With mixins, we’ve seen how to save a set of declarations in a function with parameters. However, if you don’t require parameters, there’s an easier way. You can copy all the declarations from inside another selector to somewhere else by using

@extend selector;
.specialParagraphs {
	color:brown;
	font-size:10px;
}

.specialLinks {
	@extend .specialParagraphs;

	text-decoration:none;
	border-bottom:2px solid brown;
}

/*** OUTPUTS TO ***/
.specialParagraphs {
	color:brown;
	font-size:10px;
}

.specialLinks {
	color:brown;
	font-size:10px;
	text-decoration:none;
	border-bottom:2px solid brown;
}

Note, though that this selector needs to be single element (perhaps with pseudo-class or pseudo-element added to it). More complex selectors won’t work.

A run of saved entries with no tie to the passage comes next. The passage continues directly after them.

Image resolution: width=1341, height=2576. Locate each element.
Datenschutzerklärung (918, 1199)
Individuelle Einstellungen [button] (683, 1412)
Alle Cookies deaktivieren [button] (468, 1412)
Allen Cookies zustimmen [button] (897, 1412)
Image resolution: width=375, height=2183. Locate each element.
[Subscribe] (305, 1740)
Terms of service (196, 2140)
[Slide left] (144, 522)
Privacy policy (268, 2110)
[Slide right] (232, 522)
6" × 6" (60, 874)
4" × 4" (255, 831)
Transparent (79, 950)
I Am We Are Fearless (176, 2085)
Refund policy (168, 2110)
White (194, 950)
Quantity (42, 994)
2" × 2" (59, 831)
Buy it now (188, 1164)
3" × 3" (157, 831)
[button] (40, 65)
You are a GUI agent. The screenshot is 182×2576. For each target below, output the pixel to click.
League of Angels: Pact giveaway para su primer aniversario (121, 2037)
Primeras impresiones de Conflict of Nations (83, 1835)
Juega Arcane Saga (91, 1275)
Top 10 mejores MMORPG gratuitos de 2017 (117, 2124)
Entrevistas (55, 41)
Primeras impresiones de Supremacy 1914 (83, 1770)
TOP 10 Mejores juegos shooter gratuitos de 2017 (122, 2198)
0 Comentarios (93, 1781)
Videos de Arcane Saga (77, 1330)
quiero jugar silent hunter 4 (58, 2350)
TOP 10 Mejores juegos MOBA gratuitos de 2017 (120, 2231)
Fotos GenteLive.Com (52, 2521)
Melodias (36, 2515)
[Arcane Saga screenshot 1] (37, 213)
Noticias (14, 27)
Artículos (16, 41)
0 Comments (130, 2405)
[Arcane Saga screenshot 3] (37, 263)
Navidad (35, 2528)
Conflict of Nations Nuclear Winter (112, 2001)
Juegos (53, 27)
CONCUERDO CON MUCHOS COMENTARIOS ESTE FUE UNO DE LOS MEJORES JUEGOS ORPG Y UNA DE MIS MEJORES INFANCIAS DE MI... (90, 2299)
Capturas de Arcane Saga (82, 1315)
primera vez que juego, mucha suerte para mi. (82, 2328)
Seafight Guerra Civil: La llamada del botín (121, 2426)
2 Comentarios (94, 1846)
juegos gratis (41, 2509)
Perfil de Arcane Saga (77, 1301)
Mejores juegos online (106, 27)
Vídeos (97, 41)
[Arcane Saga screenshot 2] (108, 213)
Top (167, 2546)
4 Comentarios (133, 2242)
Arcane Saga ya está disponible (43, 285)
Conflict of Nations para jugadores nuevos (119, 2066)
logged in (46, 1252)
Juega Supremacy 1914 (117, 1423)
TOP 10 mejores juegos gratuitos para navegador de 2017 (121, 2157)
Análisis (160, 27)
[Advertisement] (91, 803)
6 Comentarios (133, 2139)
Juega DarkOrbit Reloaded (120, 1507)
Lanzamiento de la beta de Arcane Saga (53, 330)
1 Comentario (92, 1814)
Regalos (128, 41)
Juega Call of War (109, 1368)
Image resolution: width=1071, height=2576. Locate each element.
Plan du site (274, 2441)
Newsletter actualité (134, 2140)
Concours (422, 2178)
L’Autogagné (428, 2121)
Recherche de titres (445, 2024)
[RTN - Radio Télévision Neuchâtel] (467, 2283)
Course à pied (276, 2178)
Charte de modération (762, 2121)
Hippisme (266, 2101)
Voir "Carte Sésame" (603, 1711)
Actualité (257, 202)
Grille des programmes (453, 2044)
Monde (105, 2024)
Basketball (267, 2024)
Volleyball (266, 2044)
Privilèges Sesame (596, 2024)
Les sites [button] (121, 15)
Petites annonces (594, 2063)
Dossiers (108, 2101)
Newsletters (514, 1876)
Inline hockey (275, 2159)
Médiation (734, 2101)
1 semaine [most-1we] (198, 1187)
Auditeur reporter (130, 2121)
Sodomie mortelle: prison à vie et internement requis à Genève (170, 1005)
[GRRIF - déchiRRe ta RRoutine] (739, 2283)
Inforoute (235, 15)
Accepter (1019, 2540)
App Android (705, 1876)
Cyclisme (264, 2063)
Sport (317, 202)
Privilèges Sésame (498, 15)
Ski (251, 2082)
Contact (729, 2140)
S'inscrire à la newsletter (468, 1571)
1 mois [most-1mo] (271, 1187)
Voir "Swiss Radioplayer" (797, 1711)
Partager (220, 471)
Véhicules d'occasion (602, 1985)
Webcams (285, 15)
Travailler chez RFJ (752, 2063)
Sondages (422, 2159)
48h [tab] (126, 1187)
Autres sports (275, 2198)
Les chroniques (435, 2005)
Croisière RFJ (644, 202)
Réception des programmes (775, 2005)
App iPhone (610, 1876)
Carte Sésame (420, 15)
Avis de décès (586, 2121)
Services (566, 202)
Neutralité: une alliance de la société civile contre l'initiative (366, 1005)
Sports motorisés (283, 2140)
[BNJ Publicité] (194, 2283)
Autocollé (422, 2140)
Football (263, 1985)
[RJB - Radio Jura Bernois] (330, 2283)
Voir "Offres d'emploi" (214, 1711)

Additionally, SASS provides an extra type of selector called the placeholder selector. It looks like a regular class or id selector, except that the # or . is replaced by a %. These placeholder selectors will be ignored and not rendered, unless they are extended somewhere. This allows you to create styles that you know will only be extended in some stylesheets, and never used directly in your HTML – which saves space and avoids naming collisions.

%specialParagraphs {
	color:brown;
	font-size:10px;
}

.specialLinks {
	@extend %specialParagraphs;

	text-decoration:none;
	border-bottom:2px solid brown;
}

/*** OUTPUTS TO ***/
.specialLinks {
	color:brown;
	font-size:10px;
	text-decoration:none;
	border-bottom:2px solid brown;
}

Importing

And lastly, we can modularize our CSS even more by splitting it into multiple files. SASS allows us to place snippets of code inside separate files, and then import those into multiple other big files.

Such a snippet is called a partial, and requires the filename to start with an underscore (e.g., _partial.scss).

To import the snippet, we use

@import ’partial’;

The underscore and extension can be left behind; SASS knows what you mean and will figure it out.

CSS already has a native import option, but it has one large drawback; CSS creates another HTTP request for every import. Therefore, it increases server load and page load time. SASS, on the other hand, can put everything in a single file as it compiles. Yay!

The special file naming and importing syntax in SASS is, therefore, used to bypass the native importing function.